The conceit that “cowardice” is the driving motive here imagines that these Republicans secretly harbor principles that they’d like to honor if only they could do so safely. And while there have been honorable Republicans who have defended our political system at great personal risk, there is just zero indication that Republicans such as Perdue have any such principles.

 

“There are a lot of voters out there who are demoralized,” Ingraham told Perdue. “They think Donald Trump won this state and won it handily. And they may even be asking themselves if there’s any point in voting at all without reforms in this system. What do you say to them?”

 

To this idea, that Trump’s claims of a fraud-riddled electoral system might depress Republican turnout, Perdue replied:

 

President Trump is very frustrated. And I’m very frustrated. And we’re going to do everything we possibly can to make sure that whatever anomalies are uncovered in November don’t happen in January. But this is illogical for any Republican to think that, “I’m just going to sit down and not vote,” and hand the keys over to the Democrats. We know what’s at stake. This is the last line of defense against their radical liberal agenda.

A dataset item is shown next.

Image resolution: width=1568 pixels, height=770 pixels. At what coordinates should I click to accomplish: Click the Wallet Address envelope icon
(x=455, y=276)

“The anomalies that happened in November cannot happen in January, and we’ve got to do everything we can,” Perdue added.

 

Yes, Trump voters are told, serious irregularities in the presidential voting absolutely happened and will indeed be uncovered. But we’ll make sure that doesn’t happen again. So take your frustration over those irregularities and strike another blow for Trump by stopping the radical takeover.

 

As it happens, it’s true that GOP voters — all Georgia voters — can have confidence that the votes will be counted accurately in the Senate runoffs. We know this, because the system worked last time. It rendered a legitimate outcome.

 

But Perdue won’t say so. Why not? Is it because he would like to be able to say this, but worries it would “demoralize” Trump voters?

 

I say not. I say it’s because he cynically calculates that keeping Trump voters in a rage about the phantom stolen election could actually give them a reason to turn out for the runoffs, since in some sense it puts Trump on the ballot again.

 

Note this marvelously demented quote from Perdue, about Trump’s planned rally in the state on Saturday:

 

He’s going to deliver this message, and that is, “Look, we’ve got to protect what we did for four years under this administration.” If in fact the result is not in his favor, we’ve got to protect that. And the way to do that is to get Kelly Loeffler and David Perdue reelected.

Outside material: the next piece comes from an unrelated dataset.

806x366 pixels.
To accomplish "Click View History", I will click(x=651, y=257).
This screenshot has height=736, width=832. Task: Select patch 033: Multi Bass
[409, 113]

Note how Perdue claims he and his fellow Georgia senator should be elected to act as checks on Biden, but slips in the idea that Biden is not the legitimate winner. The former without the latter just isn’t enough to juice up turnout.

 

Can one imagine an alternate universe in which Perdue would prefer Trump concede defeat, allowing Perdue to simply argue that he should be elected to defend Trump’s supposed achievements against Biden?

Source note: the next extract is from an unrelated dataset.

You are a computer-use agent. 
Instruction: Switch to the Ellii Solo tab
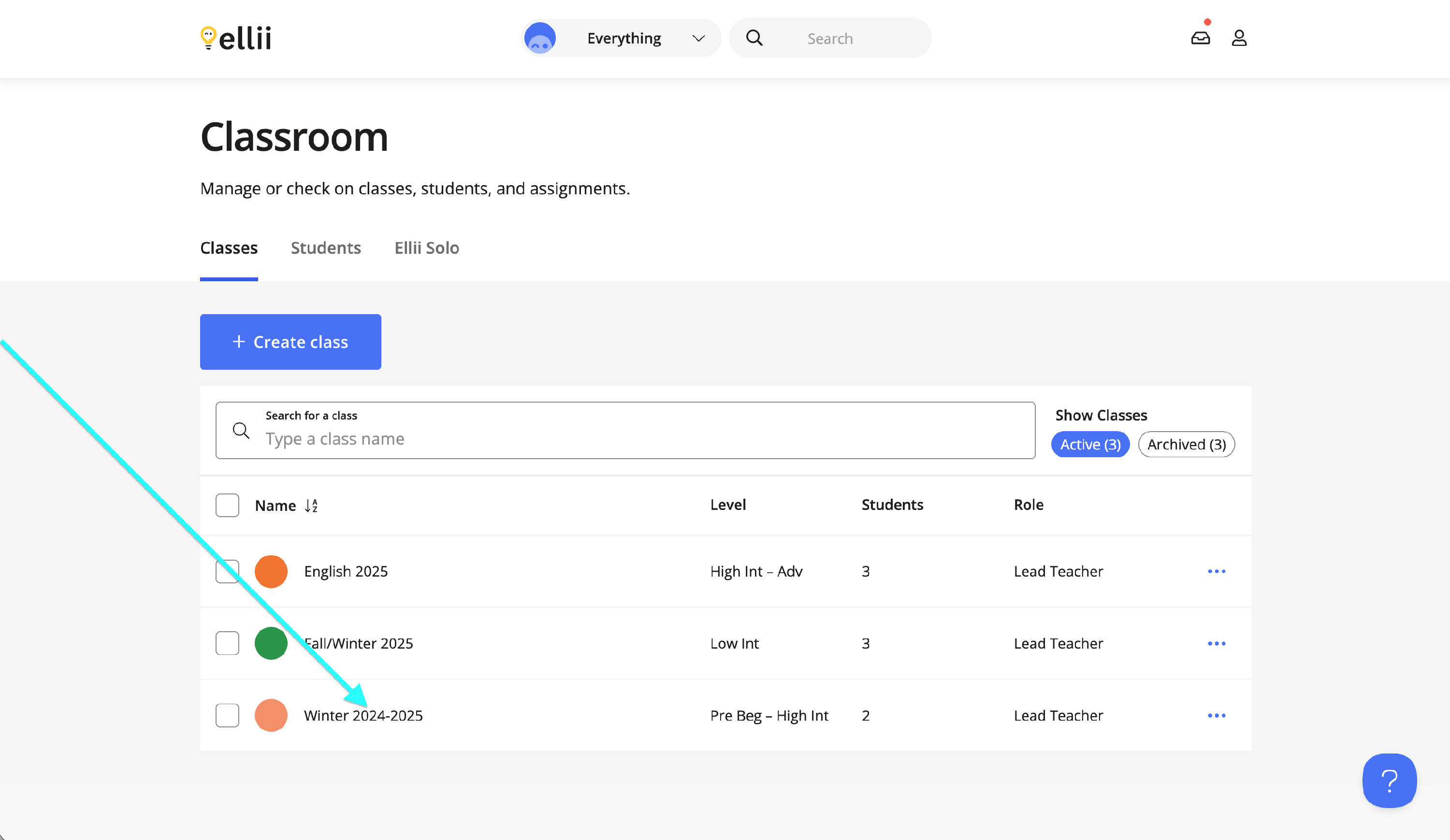pos(426,248)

Perhaps, but many top Republicans actively and concertedly adopted a strategy immediately after the election that entailed refusing to concede for the express purpose of keeping the Trump base energized. Perdue is simply carrying this forward.

It might be that this strategy is backfiring, in that the initial hopes of using the specter of an election stolen from Trump now unexpectedly risks depressing turnout. But that doesn’t change the fact that the initial calculation was to exploit that specter to juice up turnout.

 

This is not a situation in which “cowardice” is preventing Republicans like Perdue from doing what their principles would otherwise dictate they do. They are not Trump’s “hostages.” Rather, it’s a situation in which they settled on a deliberate strategy of mobilizing the base by telling them that refusing to acknowledge the outcome of a legitimate U.S. election is the correct stance, and even the pro-democracy stance.

 

Republicans are not the victims of the irrationality of Trump voters. They dishonorably set out to manipulate it to their advantage, to the greatest degree possible.